Source excerpt:
- - -
Powered by the fuel in the test-control box, we entered a nearby highway and cruised at a steady pace of 65 mph for 45 miles before the engine sputtered and died, forcing us to coast to a roadway shoulder. I was impressed. That early 1990s Mazda 626 normally would have gotten 30 miles per gallon under those conditions. Rowley's device yielded a 50 percent improvement. It worked. Or, at least, it certainly seemed to work.

Other fuel vaporizer pioneers, such as Canadian engineer Charles Nelson Pogue, inventor of the double-chamber Pogue Carburetor, have made similar claims about their fuel vaporizing devices. And their claims are framed with conspiracy theories about why such technology remains isolated, generally removed from the marketplace. Pogue has pointed a finger at oil companies, allegedly working to keep fuel-efficient technology off the market. Others have accused the car companies of ignoring the technology to protect their multibillion-dollar investments in their current gasoline-engine infrastructure.

There is no proof behind any of those allegations. And, as I pointed out earlier, the car companies have not ignored the idea of getting a more efficient burn through a more thorough vaporization of fuel entering combustion chambers.

The real problem?
- - -
Information provided:

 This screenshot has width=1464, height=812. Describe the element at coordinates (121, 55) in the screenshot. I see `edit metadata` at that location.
- - -
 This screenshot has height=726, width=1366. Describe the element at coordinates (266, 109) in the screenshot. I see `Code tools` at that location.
- - -
Exercise instructions:
1. Decide whether each statement below agrees with the fuel vaporizer excerpt. Answer yes or no for each, and quote the words from the excerpt that settle it.
(a) Under the test conditions, the Mazda 626 would normally have gotten 30 miles per gallon.
(b) Charles Nelson Pogue was an American engineer.
(c) The excerpt says there is proof that oil companies kept fuel-efficient technology off the market.
2. Rewrite the paragraph of the fuel vaporizer excerpt that begins "Other fuel vaporizer pioneers" as a shorter bulleted list that keeps its main facts.
3. Carry on the fuel vaporizer excerpt from its final line, "The real problem?"

Expected outputs:
1.
(a) Yes: "That early 1990s Mazda 626 normally would have gotten 30 miles per gallon under those conditions."
(b) No: "Canadian engineer Charles Nelson Pogue"
(c) No: "There is no proof behind any of those allegations."

2.
- Other fuel vaporizer pioneers, such as Canadian engineer Charles Nelson Pogue, inventor of the double-chamber Pogue Carburetor, have made similar claims about their devices.
- These claims come with conspiracy theories about why the technology stays off the market.
- Pogue blamed oil companies for allegedly keeping fuel-efficient technology off the market.
- Others accused car companies of ignoring the technology to protect their multibillion-dollar investments in gasoline engines.

3.
My guess is that it has everything to do with our increasingly litigious culture, which is woefully intolerant of the trial-and-error nature of anything related to invention and innovation. What happens to those fuel vaporizers in a crash? What is the increased potential of fire and explosion? How do you maintain government-mandated fuel system integrity with a bolted-on fuel vaporizing device? Is there any increase in ambient gasoline vapor emissions with the vaporizers? Who gets sued if a vaporizer fails and someone is injured or killed, or if a state or federal agency determines that ambient emissions from the devices violate clean-air standards? Who carries the legal and financial weight?

Inventors tend to be shallow-pocket solo artists, men and women with big ideas absent big boards of directors and large shareholder groups. Inventors have more freedom to take chances. Corporations are different. They have deep pockets, which makes them big litigation targets. They are well aware that a good deed gone wrong, even for a moment, can lead to a big and potentially ruinous lawsuit. As a result, they tread more carefully, which means it will be a long while before any of them is willing to take a risk with an externally mounted fuel vaporizing device.